Traveling Chocolate

By Jennifer Golemba

Social Marketing Manager

I recently returned from a trip to Puerto Rico. Traveling via airplane in today’s security-hyped culture brings all sorts of cringes and stories. I loathed having to stuff all my toiletries into a quart-sized baggie as for the first time, I didn’t check my luggage. My sister recently held up security lines in St. Paul’s airport waiting for a pat down after she refused to remove her precious Green Bay Packer Super Bowl Champ sweatshirt. But while reading Chloe Doutre-Roussel’s book The Chocolate Connoisseur, I gained a new respect for the lengths we’ll go through to keep what we love:

“On one occasion I remember waiting for my mother in the arrivals hall at Mexico’s international airport as she returned from a trip to Europe, her suitcase laden with precious Nutella. We watched as a customs officer interrogated her – and became gradually more horrified as we saw my mother spread Nutella over her face. When she reached us, we greeted her with admonishments for wasting precious milligrams of our favourite food. ‘But it was the only way I could get it through customs,’ she explained. ‘The officer said I couldn’t bring a food product into the country.

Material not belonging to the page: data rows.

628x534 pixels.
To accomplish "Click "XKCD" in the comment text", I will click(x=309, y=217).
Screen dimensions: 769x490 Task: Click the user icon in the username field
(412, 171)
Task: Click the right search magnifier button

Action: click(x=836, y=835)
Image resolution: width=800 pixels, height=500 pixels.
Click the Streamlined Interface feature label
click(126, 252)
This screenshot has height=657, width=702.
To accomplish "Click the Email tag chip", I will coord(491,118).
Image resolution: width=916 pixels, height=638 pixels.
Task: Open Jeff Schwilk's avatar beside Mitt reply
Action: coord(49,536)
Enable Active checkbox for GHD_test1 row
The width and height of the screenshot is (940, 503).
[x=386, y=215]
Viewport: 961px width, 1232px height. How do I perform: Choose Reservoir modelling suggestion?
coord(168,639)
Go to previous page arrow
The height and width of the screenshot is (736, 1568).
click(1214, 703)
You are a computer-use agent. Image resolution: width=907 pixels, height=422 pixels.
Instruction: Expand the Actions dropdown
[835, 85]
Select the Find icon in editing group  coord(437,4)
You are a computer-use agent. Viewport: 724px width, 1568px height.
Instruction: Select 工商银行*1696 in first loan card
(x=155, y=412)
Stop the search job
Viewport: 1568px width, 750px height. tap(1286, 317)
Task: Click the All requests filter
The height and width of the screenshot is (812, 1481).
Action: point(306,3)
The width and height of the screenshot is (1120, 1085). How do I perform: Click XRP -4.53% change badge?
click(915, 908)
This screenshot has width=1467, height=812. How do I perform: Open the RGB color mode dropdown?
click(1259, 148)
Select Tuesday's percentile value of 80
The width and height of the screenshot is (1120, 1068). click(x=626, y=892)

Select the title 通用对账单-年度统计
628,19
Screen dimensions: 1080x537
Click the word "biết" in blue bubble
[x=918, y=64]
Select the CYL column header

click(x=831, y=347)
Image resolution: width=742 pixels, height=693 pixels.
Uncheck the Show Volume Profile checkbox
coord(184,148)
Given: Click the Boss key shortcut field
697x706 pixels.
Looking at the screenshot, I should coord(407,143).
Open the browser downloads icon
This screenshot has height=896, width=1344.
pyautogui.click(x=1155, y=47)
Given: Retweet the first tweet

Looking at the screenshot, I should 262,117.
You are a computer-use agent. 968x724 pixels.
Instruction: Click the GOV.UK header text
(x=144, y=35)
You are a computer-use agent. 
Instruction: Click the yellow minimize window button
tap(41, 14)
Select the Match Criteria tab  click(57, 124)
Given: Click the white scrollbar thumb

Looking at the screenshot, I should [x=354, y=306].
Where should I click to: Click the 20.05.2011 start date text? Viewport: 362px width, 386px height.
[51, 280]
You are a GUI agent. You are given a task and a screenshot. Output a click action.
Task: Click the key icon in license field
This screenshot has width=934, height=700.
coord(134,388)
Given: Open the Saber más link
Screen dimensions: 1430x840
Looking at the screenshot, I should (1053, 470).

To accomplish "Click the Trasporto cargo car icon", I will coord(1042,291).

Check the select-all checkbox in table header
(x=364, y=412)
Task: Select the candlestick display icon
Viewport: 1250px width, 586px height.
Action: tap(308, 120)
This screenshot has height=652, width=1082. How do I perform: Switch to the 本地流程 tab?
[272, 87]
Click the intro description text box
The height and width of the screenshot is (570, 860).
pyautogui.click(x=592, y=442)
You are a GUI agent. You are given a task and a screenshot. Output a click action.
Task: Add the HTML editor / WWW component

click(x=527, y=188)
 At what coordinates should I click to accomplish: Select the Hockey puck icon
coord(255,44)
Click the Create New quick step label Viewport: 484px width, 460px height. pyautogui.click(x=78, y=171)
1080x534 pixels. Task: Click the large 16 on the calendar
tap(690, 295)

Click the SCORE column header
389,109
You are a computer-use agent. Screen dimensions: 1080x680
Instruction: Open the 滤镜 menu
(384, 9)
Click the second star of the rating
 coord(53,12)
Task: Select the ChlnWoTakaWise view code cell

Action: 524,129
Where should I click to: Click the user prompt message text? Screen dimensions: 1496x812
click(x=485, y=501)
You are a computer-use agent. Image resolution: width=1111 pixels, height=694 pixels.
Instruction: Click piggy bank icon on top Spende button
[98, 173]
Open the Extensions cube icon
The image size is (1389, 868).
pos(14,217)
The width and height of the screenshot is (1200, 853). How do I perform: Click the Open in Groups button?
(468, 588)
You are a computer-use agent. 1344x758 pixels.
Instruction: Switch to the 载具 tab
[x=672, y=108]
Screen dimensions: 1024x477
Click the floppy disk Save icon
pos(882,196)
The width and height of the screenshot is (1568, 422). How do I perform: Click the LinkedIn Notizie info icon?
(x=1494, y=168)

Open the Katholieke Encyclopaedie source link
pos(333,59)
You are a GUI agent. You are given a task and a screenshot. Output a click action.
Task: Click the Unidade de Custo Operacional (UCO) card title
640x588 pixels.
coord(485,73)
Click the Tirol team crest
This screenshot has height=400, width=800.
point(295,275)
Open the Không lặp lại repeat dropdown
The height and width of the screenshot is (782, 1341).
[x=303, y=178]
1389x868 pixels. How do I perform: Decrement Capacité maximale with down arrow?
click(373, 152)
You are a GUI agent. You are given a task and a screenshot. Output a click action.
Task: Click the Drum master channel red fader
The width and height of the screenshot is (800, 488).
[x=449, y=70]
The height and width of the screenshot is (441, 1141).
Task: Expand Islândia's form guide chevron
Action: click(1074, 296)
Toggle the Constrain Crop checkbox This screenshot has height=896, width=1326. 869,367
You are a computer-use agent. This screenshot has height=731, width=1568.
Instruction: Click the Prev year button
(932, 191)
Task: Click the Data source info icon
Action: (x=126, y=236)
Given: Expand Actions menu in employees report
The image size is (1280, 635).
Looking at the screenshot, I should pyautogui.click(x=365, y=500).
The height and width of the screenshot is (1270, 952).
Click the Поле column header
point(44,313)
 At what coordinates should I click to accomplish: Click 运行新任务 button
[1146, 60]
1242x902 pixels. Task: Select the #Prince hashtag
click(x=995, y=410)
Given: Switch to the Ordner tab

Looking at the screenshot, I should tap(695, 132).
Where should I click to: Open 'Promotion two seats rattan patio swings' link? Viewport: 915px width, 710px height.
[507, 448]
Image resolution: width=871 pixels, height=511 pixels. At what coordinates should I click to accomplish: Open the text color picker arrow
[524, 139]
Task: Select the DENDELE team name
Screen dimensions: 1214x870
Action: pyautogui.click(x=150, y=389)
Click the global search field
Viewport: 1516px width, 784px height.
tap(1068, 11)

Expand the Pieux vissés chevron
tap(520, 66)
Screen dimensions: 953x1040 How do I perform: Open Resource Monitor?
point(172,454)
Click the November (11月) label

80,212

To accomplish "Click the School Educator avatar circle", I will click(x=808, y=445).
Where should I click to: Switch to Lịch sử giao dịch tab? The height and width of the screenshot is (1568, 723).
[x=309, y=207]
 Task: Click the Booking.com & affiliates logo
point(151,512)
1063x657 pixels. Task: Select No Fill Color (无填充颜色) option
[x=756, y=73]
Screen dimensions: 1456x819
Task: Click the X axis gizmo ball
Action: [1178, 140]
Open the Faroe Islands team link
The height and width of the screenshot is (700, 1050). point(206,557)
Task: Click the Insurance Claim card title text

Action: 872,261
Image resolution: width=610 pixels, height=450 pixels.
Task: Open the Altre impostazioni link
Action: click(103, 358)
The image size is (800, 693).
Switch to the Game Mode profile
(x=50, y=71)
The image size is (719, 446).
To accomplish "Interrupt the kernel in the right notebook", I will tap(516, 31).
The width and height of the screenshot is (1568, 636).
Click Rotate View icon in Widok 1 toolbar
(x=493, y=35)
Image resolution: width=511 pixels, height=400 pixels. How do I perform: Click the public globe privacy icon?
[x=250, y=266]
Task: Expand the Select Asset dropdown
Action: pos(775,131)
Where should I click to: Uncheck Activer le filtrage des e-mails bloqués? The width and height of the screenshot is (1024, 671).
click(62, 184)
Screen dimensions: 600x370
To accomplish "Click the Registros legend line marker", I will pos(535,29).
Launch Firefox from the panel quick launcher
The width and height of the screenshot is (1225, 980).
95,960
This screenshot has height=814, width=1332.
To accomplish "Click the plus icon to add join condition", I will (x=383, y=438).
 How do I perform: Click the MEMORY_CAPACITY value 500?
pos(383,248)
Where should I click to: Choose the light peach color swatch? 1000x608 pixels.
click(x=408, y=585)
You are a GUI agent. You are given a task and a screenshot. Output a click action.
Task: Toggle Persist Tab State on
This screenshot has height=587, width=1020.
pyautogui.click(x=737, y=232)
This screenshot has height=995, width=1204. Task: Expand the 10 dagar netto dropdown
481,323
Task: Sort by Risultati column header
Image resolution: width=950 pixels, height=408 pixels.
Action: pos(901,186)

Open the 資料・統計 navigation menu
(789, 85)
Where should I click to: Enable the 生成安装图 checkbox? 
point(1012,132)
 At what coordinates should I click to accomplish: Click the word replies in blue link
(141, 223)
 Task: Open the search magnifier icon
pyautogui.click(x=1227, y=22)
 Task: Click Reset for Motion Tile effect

I had to pretend it was a beauty mask for my face!'”

So, what stories to you have? What have you done to protect your chocolate? What loopholes have you found to get around the rules? What kind of images are bringing that smile to your face? Is it just the thought of chocolate…or is it the mischief it insued?

One comment on “Traveling Chocolate

  1. Kathy says:

    Very nice, by the way “What does your mother use to have such lovely skin? Why it’s just Nutrella!!! I love that.!!!

    My chocolate story is simple. With my first pregnancy I craved chocolate…I would go with my mom to a candy factory in Wisconsin I think and buy broken bits of chocolate covered mints for $2.00 per pound. Of course, I purchased alot of bags not knowing when my next trip would be. So I would take them home and start eating them from morning till evening, whenever the need demanded I take action.
    Well I felt so guilty putting them in the kitchen refrigerator I took them downstairs and put them in the extra freezer. I felt I got my daily exercise that way. One night my husband and I were enjoying a movie and I (slowly) got out off the couch what felt like 10 times, and went downstairs, got the chocolate (nicely frozen) the way I like ithem and came back upstairs. Finally, my husband said “what are you doing” mumbling with my mouth full of the fresh chocolately minty morsels, nothing just nothing. To this day I believe I gave my son pure chocolatey mint flavored mothers milk. He always had a smile on his face.